Les GRT souhaitent améliorer l'information donnée aux acteurs de marché sur la situation de tension du réseau, afin de leur permettre de prendre des mesures adéquates.
GRTgaz et TIGF ont publié conjointement leur observatoire des conditions de marché à l'hiver (Winter Outlook) en mai 2017 au lieu de novembre habituellement. Cette première publication sera mise à jour en novembre.
Si des tensions apparaissaient sur le réseau, les GRT communiqueraient, d'une part, via leur site public (Smart GRTgaz et tigf.fr), et simultanément par des communiqués envoyés à leurs clients expéditeurs (ShipOnline).

6.3.2. Les GRT disposent de leviers pour éviter une situation de congestion

En cas de survenue d'une congestion à l'hiver 2017-2018, GRTgaz procéderait de façon similaire au déroulé envisagé pour la zone unique, à l'interruption des capacités interruptibles là où cette réduction des flux est utile. En cas de congestion Sud-Est ou Nord, la part interruptible des capacités à la liaison Nord-Sud serait donc tout ou partie interrompue si elle permet de réduire la congestion.
Par ailleurs, les GRT pourraient modifier le flux à Cruzy. Les dérogations à la règle de répartition des flux à l'interface entre les réseaux de GRTgaz et TIGF seront poursuivies en tant que de besoin. Pour créer un flux rebours à Cruzy, certaines infrastructures réalisées pour préparer la zone de marché unique pourraient être utilisées - ces flux pourraient atteindre au maximum 35 GWh/j. Des essais de performance des installations devront être conduits. Cette offre de TIGF n'est disponible que sous réserve des conditions climatiques. Son coût est estimé à 20 k€/jour.
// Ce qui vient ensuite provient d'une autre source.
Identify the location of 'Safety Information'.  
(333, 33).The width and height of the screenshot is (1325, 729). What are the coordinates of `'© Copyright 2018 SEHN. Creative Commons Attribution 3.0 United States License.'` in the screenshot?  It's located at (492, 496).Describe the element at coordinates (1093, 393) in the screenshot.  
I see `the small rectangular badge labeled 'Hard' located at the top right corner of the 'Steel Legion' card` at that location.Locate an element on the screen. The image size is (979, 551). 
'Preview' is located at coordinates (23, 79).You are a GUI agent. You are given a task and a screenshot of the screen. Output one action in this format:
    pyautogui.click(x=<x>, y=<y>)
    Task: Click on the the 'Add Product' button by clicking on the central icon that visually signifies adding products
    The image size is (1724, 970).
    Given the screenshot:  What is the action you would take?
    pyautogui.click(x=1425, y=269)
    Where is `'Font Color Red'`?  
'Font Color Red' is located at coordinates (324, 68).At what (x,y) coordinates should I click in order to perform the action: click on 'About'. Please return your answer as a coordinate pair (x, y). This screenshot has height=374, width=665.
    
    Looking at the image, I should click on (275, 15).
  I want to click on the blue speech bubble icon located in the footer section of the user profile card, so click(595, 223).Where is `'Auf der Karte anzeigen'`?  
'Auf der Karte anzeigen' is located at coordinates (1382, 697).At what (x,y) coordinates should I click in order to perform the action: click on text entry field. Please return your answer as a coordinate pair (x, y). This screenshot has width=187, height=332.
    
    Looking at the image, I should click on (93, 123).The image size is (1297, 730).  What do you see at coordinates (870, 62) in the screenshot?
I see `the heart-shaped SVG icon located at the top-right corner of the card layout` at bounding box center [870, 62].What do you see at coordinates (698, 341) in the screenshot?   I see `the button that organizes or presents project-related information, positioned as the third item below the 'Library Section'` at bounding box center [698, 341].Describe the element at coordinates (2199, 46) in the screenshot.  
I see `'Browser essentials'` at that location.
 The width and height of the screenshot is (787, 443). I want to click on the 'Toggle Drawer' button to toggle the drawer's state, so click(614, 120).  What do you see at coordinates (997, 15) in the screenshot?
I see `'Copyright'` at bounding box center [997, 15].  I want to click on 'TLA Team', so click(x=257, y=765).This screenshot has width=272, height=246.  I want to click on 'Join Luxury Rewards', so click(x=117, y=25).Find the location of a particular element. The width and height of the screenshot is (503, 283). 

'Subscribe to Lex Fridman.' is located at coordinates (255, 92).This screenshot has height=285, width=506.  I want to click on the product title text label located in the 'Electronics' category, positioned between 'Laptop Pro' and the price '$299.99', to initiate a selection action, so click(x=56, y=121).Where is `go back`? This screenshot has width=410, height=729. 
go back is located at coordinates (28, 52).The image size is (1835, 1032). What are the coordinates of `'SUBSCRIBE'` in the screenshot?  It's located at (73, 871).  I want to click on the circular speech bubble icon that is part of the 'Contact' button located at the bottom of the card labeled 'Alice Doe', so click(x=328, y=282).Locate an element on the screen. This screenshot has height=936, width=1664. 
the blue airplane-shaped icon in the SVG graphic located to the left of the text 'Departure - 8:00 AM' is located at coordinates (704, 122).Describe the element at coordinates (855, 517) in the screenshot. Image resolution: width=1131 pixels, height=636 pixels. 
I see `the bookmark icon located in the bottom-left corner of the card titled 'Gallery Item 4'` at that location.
6.3.3. Utilisation du spread localisé pour l'hiver 2017-2018

Les GRT proposent, en cas de survenue d'une congestion à l'hiver 2017-2018, d'avoir recours à l'achat de spread localisé. Ce mécanisme, décrit au paragraphe 4.2.1.3, consiste en un achat-vente simultané d'un produit localisé de part et d'autre du front de congestion. Ce produit garantit donc que le gaz excédentaire en amont du front de congestion soit enlevé et que simultanément, la même quantité de gaz soit acheminée en aval du front de congestion.
Les GRT proposent que les conditions opérationnelles de déclenchement et de sélection des offres soient identiques à celles proposées dans le cadre de la création d'une zone de marché unique, telles que décrites au paragraphe 4.2.1.3. De même, les contraintes et pénalités applicables aux candidats seraient les mêmes que celles proposées ci-avant. Les modalités d'appel d'offres et les obligations de renomination seraient identiques à celles du produit localisé pour l'équilibrage. Les points appelés diffèrent néanmoins de ceux prévus à compter du 1er novembre 2018. A l'hiver 2017-2018, les GRT proposent que les appels d'offres sur les spreads localisés portent sur les points figurant dans le tableau ci-dessous :

Congestion Variante Aval
(= achat par GRTgaz)
Amont
(= vente par GRTgaz)
Congestion Nord Nord 1 PIR Dunkerque + PITTM Dunkerque + PITTM Montoir + PITS Nord-Est (*) + PITS Nord-Ouest + PITS Nord-Atlantique (+ liaison Nord-Sud) PIV Virtualys+ PIR Obergaibach + PIR Oltingue + PITS Nord-Est (*)
Nord 2 PITTM Montoir + PITS Nord-Est (*) + PITS Nord-Ouest + PITS Nord-Atlantique (+ liaison Nord-Sud) PIR Dunkerque + PITTM Dunkerque + PIV Virtualys + PIR Obergaibach + PIR Oltingue + PITS Nord-Est (*)
Congestion Sud-Est Sud-Est 1 PTTM Fos + PITS Sud-Est (**) PITS Sud-Est (**) + PIR Jura + PITS Sud-Atlantique + PITS Lussagnet + PIR Pirineos
(+ liaison Nord-Sud)
Sud-Est 2 PITTM Fos + PITS Sud-Est + PIR Jura Sud-Atlantique + Lussagnet + Pirineos
(+ liaison Nord-Sud)

(*) : le PITS Nord-Est, à cheval sur les congestions Nord 1 & 2 (Cerville à l'amont et Germigny à l'aval) pourrait être positionné à l'amont ou à l'aval des congestions Nord en fonction des souplesses opérationnelles sur chacun des stockages disponibles le jour J et convenues avec Storengy.
(**) : le PITS Sud-Est, à cheval sur la congestion Sud-Est 1 (Etrez/Tersanne à l'amont et Manosque à l'aval) pourrait être positionné à l'amont ou à l'aval de la congestion Sud-Est 1 en fonction des souplesses opérationnelles sur chacun des stockages disponibles le jour J et convenues avec Storengy.


En cas de congestion Sud Est, les appels d'offres ne porteront, à l'aval de la congestion, que sur deux points : le PITS Sud-Est et le PITTM de Fos.
De ce fait, pour maximiser la couverture du besoin, les GRT proposent que 2 à 3 créneaux soient utilisés pour faire appel au marché, en heures ouvrables et hors des créneaux d'intervention des GRT au titre de leur besoin d'équilibrage, dans la mesure du possible.
Distinguer les interventions portant sur les spreads localisés des fenêtres d'équilibrage actuelles (10 h 25, 14 h 25, 17 h 25 et 23 h 25) permet un séquençage des activités du GRT sur les marchés et limite donc la complexité opérationnelle des premiers spreads localisés, pour les GRT comme pour les expéditeurs.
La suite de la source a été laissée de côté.